Better to “diversify your portfolio” across different exchanges, wallets, apps. Even if one will be cracked, the rest of your digital savings is safe.

  1. Do not make any transactions via public Wi-Fi

Hackers can crack your wallet, steal your password or private-key file from your device if you somehow gave access to your data to a public network (you could have done it a long time ago while setting up a new laptop or searching for some info on the internet). Therefore, it is better to have all transactions done via a secured private network, at home. A good piece of advice is also not to enter personal accounts with saved passwords using public Wi-Fi (for instance, do not try to access any of your hot wallets). 

  1. Don’t leave your laptop, tablet, or smartphone unattended in a public place. 

Even if you’re working on a secure Wi-Fi network, that won’t stop someone from taking your property or sneaking a peek at your device. 

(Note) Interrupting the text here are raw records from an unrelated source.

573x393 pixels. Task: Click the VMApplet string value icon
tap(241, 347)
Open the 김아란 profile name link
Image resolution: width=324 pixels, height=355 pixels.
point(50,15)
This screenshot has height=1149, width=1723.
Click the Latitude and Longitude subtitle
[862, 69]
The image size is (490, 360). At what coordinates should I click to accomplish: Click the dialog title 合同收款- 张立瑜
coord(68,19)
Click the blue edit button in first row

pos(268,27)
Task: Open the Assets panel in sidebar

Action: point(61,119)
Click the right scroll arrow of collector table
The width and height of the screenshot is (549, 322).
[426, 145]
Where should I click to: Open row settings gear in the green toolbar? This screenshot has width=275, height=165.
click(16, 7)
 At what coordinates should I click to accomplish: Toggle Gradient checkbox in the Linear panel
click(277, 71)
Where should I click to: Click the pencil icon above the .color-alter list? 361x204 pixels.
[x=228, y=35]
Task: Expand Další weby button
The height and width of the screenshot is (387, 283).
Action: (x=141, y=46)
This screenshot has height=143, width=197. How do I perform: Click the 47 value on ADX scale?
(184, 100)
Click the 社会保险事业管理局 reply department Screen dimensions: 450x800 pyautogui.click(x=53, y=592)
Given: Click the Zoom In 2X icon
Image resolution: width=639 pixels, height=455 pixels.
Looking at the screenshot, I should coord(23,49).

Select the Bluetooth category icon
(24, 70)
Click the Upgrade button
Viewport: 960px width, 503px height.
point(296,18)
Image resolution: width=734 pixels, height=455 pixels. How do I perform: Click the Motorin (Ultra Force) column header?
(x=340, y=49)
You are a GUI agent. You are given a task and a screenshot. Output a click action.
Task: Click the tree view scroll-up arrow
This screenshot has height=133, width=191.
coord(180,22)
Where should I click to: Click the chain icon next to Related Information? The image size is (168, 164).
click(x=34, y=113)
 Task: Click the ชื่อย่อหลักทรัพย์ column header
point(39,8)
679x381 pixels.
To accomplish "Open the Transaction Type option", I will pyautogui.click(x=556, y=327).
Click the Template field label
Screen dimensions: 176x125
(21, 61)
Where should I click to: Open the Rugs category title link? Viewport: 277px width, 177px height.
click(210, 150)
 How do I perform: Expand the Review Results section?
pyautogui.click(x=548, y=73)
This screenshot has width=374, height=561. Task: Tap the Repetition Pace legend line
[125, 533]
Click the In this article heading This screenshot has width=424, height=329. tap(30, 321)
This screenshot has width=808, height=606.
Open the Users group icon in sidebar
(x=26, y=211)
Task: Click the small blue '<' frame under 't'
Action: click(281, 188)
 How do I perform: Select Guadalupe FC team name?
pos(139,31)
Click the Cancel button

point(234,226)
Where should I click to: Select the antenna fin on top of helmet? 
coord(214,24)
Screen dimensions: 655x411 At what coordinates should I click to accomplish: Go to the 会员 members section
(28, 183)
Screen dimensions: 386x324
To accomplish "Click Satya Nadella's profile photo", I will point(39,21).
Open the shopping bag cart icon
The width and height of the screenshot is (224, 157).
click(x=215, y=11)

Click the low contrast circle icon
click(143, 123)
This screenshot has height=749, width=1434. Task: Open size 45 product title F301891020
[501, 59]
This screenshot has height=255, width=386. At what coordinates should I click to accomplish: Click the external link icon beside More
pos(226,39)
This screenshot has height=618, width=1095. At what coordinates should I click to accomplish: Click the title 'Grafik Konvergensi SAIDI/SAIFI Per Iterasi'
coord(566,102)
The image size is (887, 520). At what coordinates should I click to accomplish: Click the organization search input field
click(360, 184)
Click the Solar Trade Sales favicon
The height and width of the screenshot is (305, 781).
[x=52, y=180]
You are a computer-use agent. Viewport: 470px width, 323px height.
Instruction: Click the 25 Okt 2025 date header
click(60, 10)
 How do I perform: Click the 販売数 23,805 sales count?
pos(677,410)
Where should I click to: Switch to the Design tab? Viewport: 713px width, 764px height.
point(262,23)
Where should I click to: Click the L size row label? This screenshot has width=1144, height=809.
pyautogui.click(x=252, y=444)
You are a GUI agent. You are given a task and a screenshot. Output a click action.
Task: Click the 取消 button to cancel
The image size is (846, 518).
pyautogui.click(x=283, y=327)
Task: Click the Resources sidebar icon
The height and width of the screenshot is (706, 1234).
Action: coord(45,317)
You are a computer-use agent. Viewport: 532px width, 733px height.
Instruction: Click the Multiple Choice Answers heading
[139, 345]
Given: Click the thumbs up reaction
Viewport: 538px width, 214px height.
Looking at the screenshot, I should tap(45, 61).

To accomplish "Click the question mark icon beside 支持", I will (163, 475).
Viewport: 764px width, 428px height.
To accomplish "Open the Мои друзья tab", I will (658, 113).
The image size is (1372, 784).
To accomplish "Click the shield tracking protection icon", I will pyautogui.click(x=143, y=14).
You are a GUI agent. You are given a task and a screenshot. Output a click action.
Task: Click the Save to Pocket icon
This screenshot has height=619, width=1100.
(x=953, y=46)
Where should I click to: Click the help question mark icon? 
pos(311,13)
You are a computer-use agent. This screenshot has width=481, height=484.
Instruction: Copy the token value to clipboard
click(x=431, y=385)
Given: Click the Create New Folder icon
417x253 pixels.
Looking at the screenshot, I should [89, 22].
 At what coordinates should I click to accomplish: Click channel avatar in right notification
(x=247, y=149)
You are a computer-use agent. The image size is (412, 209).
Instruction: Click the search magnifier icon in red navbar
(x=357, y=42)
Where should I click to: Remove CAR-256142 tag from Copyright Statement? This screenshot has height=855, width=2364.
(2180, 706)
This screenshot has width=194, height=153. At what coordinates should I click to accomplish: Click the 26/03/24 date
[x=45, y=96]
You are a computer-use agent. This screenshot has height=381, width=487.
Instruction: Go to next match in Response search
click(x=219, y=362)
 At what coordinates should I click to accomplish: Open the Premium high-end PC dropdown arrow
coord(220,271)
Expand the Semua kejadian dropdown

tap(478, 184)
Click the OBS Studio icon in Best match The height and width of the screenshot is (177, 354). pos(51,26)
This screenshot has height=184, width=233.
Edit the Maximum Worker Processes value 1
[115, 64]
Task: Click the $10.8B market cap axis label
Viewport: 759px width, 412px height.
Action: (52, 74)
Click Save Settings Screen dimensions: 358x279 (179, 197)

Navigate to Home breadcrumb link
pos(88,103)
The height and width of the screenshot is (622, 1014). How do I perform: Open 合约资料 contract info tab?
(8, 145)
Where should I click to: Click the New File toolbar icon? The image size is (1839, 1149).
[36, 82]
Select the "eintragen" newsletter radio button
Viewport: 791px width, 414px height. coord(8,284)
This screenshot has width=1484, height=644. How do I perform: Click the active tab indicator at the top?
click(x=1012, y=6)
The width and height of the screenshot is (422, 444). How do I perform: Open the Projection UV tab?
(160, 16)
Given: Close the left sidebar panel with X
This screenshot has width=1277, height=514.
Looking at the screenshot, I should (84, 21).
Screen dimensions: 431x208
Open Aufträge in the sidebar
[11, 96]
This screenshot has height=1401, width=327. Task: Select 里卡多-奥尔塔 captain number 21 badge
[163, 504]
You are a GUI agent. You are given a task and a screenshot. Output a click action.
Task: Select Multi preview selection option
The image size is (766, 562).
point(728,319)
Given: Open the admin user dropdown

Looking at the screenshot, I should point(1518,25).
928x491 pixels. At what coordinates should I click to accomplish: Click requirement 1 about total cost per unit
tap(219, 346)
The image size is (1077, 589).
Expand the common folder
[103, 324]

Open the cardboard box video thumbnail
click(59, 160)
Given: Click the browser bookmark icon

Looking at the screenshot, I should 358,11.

  1. Protect access to your sensitive data

You should use password/fingerprint to access to your devices (phone or laptop). If possible, use crypto wallets that allow reliable encryption of your private keys and other sensitive data. Or ask for special help to encrypt data on your hard disk.

  1. Don’t install apps (mobile and desktop) from untrusted sources

Installed from unknown resource app may contain computer virus which can steal sensitive data or destroy it.

  1. Use hardware wallets whenever possible

Hardware wallets store all the data on a special hardware device, which is not available 24/7 on the web, hence, more protected.